Fed officials keep a close eye on inflation, and the PCE price index is their favored indicator. In June, core PCE, which excludes food and energy to reduce short-term volatility, was up 2.6% from a year ago. This was the same annual rate of increase as last month and the lowest level since March 2021. While far below its recent peak, it stubbornly remains above the Fed's target of 2.0%.

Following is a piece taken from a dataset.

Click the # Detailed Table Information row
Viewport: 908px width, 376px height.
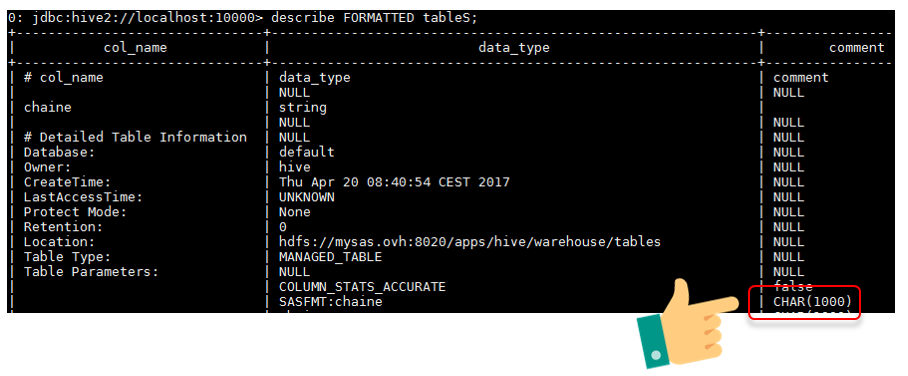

Gross Domestic Product (GDP) is the broadest measure of economic activity. During the second quarter of 2024, U.S. GDP rose at an annualized rate of 2.8%, well above the consensus forecast of 2.0% and up from 1.4% during the first quarter. Strength was seen in consumer spending, government spending, and nonresidential investment. After letting inventories draw down during the first quarter, companies built them back up during the second quarter, also adding significantly to the overall growth rate. The inflation component of the report was lower than expected, offsetting the negative impact for mortgage markets of faster growth.
In the housing sector, sales of existing homes in June fell 5% from May to the lowest level since December. The median existing-home price of $426,900 was up 4% from last year at this time, at a record high. However, part of this increase was due to a shift in sales to more expensive homes relative to ones at the lower end of the market. Inventory levels remain stuck near historic lows, standing at just a 4.1-month supply nationally, just below the 4.6-month supply typical in a balanced market. Looking at these figures from a different perspective, though, inventories were 23% higher than a year ago.
Next Week
The Fed meeting will take place on Wednesday. No change in rates is expected, but investors anticipate that officials will signal that a rate cut is likely at the next meeting in September. For economic reports, the ISM national manufacturing index will come out on Thursday. The key Employment report will be released on Friday, and these figures on the number of jobs, the unemployment rate, and wage inflation will be some of the most highly anticipated economic data of the month.